McCaulley, an associate professor of the New Testament at Wheaton College, delves into race, religion, and poverty in How Far to the Promised Land (Convergent, Sept.).
You write that “the disheveled masses weren’t always noble. We could be as callous as the wealthy.” What did you mean by that?
The book is trying to humanize the people we often dehumanize. When I first started working on it, I read a lot of what I call Horatio Alger stories dipped in chocolate—these stories of Black people who go from poverty to success and then it becomes a question of how they overcame it. It’s kind of like the Hunger Games—because the Hunger Games allows people to think that if one person makes it in the system, the system isn’t broken. I really wanted to write a story with people who aren’t simply plot points in the hero’s narrative. So when I said “the disheveled masses” aren’t always noble, I was saying that yes, the poor are poor for societal and cultural and political reasons, but we also are moral agents who make our own decisions.
You also make the point that it’s important to find beauty even in dark places.
People see the beauty in my story, potentially because I grew up in one place and I ended up in another place. But how do I tell the story of my childhood without casting the entire thing as a wash or a write-off? In order to do that, I had to try to tell the story of the joy that was there. In the book, I describe a basketball game I played with a bunch of drug dealers. And that was a genuinely happy moment, but I also knew that those same drug dealers were destroying our community. It was a question of talking about that complexity, and how both joy and difficulty can arise from the same place.

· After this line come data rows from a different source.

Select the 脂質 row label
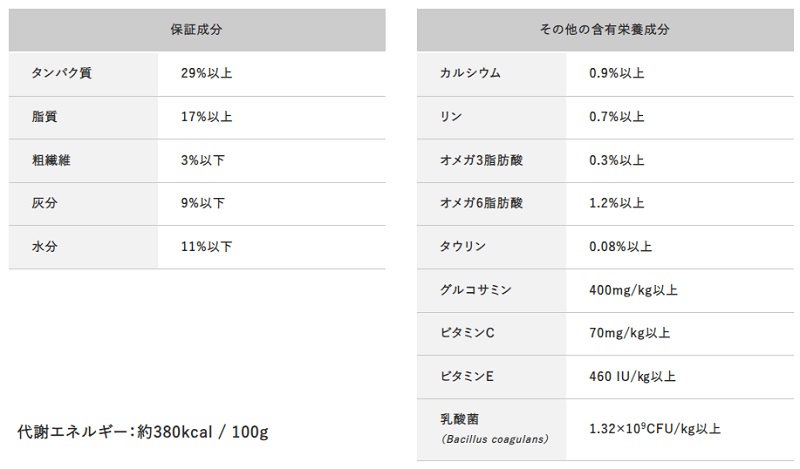Viewport: 800px width, 469px height. [45, 116]
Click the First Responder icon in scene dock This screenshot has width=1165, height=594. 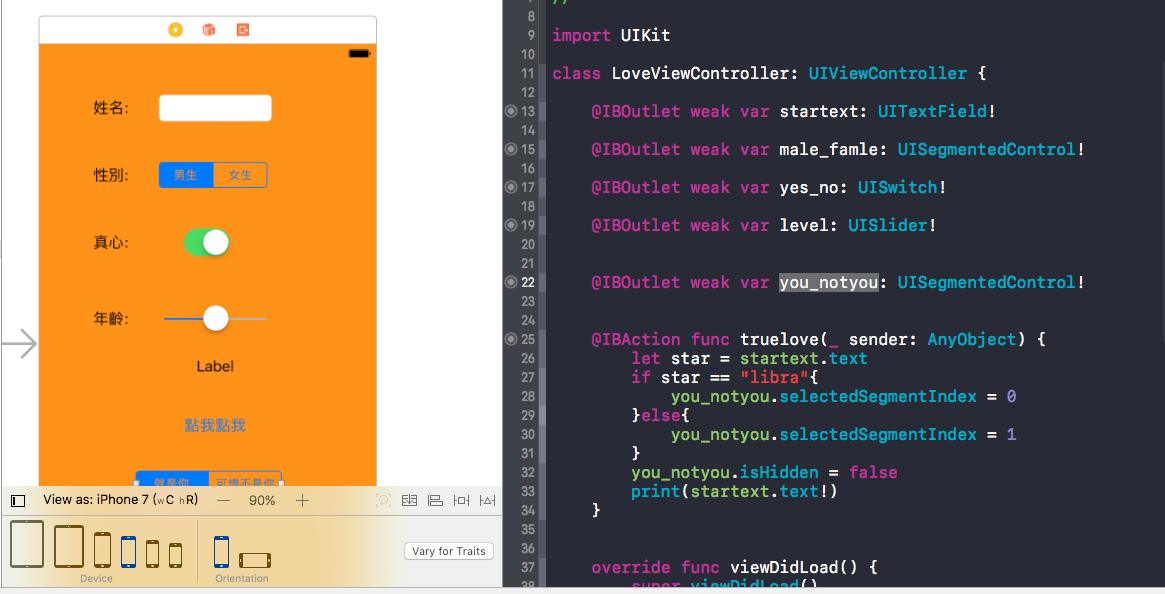tap(207, 30)
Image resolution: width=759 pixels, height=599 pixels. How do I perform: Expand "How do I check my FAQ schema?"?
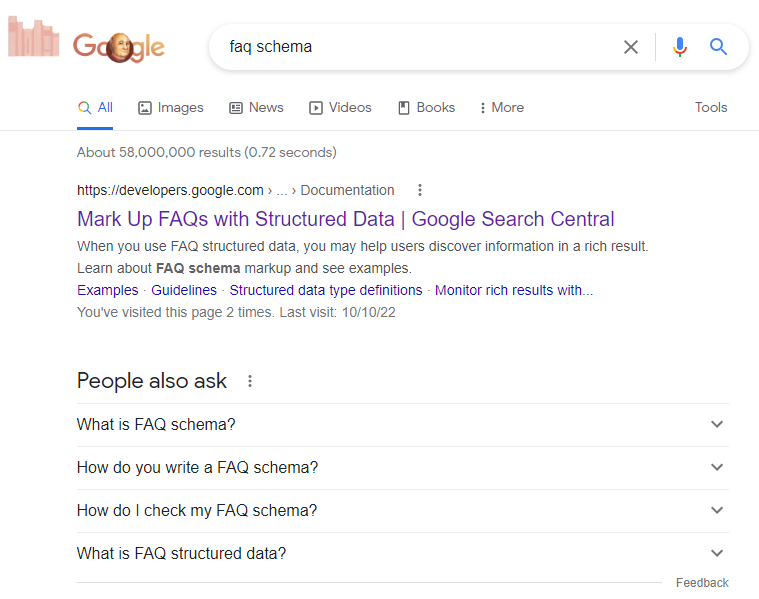click(716, 510)
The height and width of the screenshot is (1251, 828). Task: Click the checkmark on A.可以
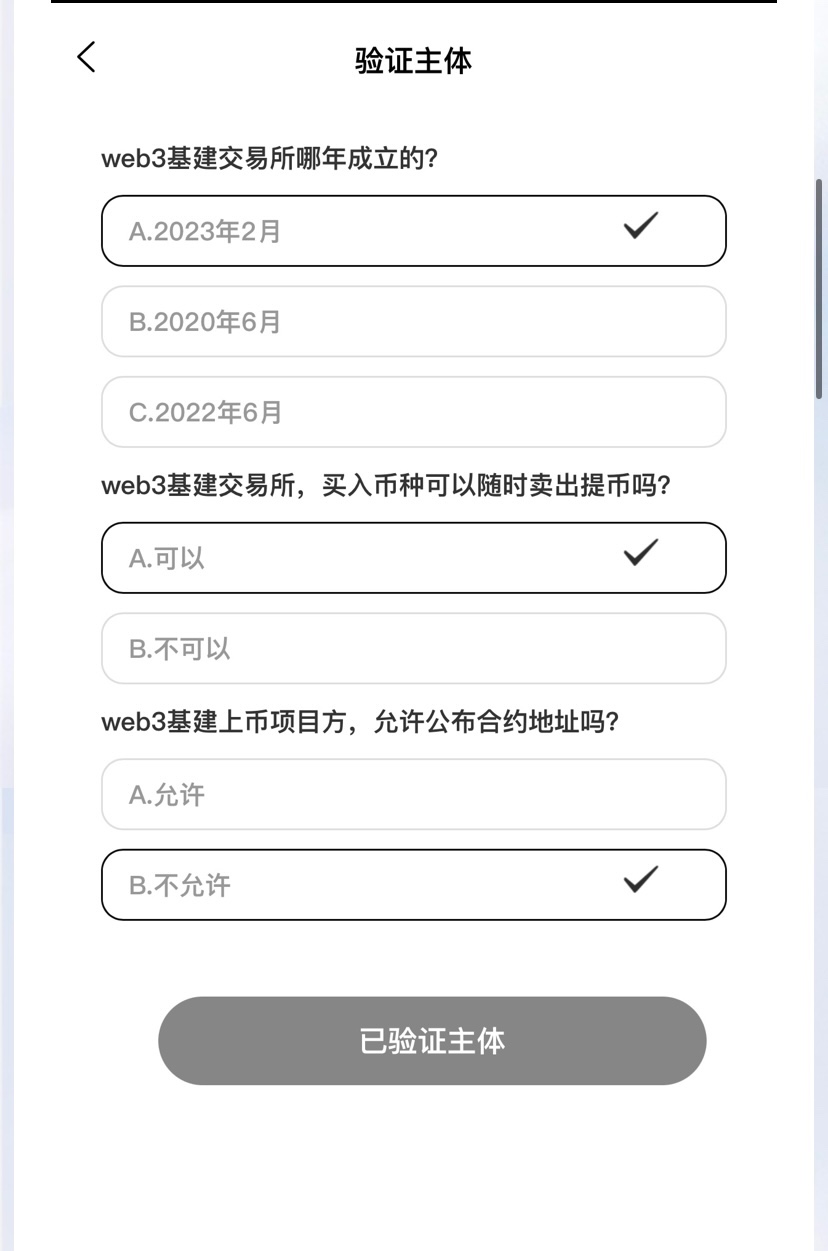coord(640,553)
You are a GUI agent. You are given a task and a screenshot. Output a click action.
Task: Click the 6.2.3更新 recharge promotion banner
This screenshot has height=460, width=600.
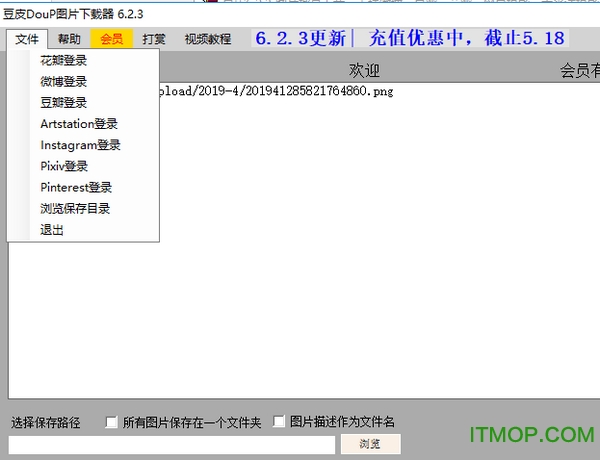pos(410,39)
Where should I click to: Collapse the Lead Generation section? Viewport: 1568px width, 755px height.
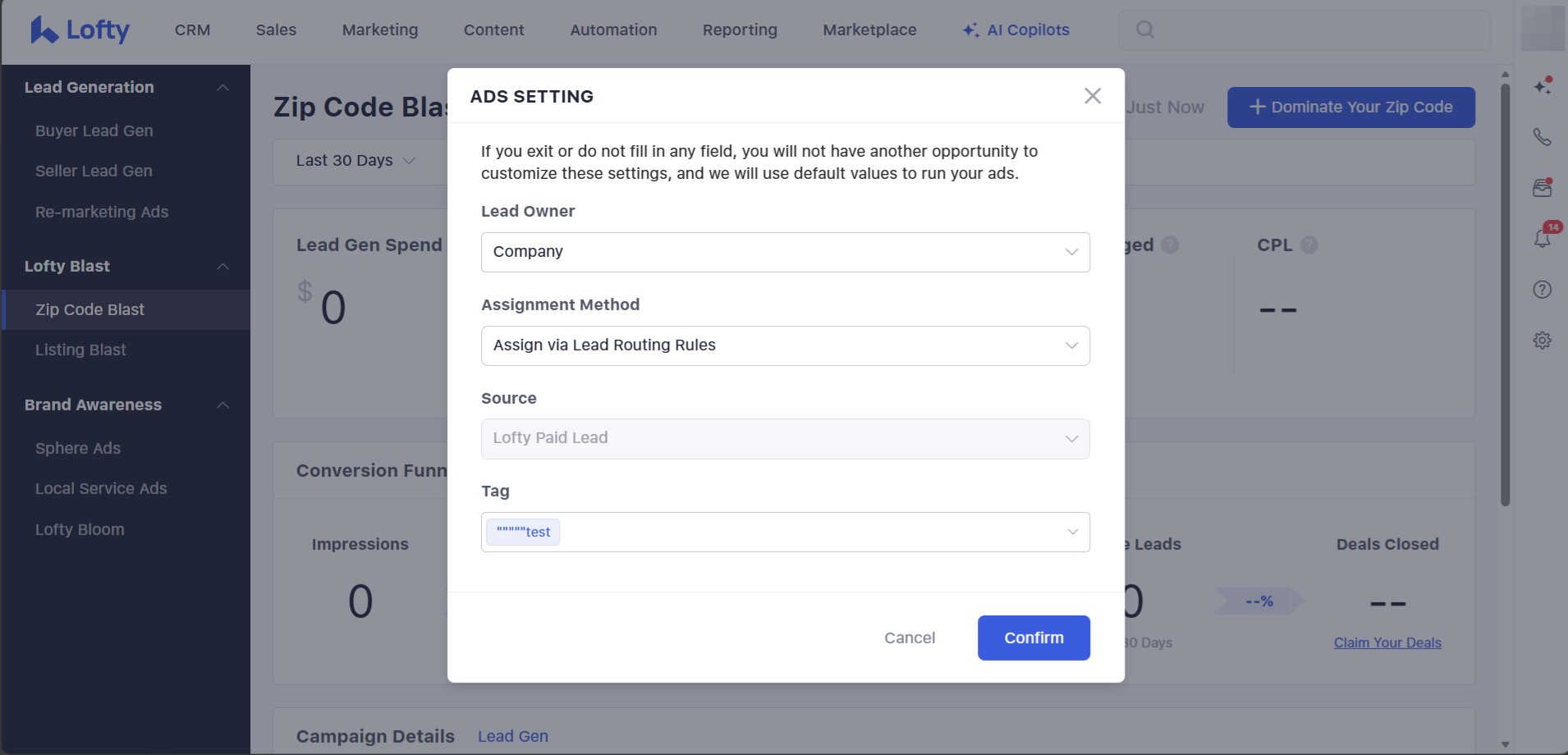(222, 88)
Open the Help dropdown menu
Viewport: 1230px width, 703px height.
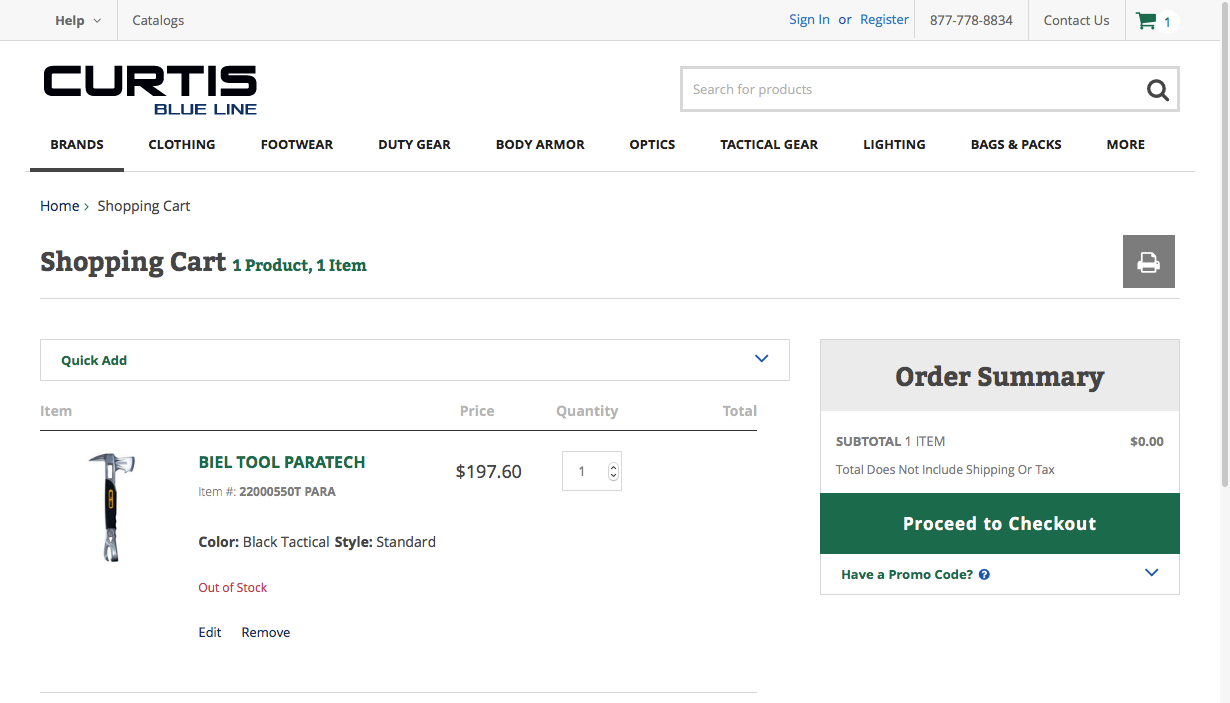[78, 20]
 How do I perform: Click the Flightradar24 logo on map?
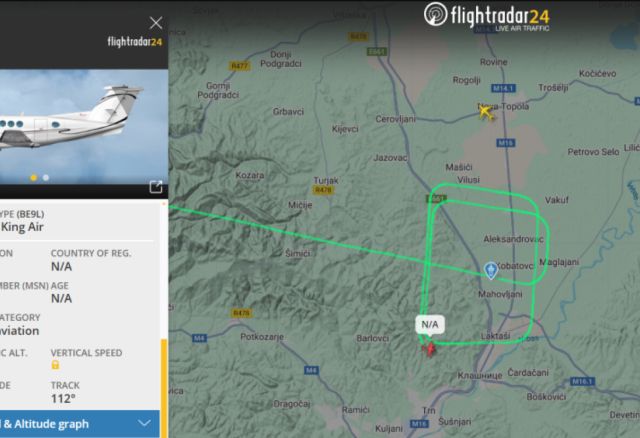pos(487,16)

How does your faith figure into the narrative?
My Christian faith has been one of the means by which I survive all of the things that America does to Black people. That’s the tricky part. Black boys in the South don’t always get to tell their stories, the things that we’ve seen on our journeys, and the role that God plays in all of it. We either get boxed into religious memoirs, or it’s a memoir about race politics in America. But what’s important to me is that I’m not just one of those things, but all of those things. Poverty’s a part of the story. Race is a part of the story. Religion is part of the story. I really hope that readers will allow a human life to be as complex as it is. People ask you to sum up a book, but how do you sum up a life?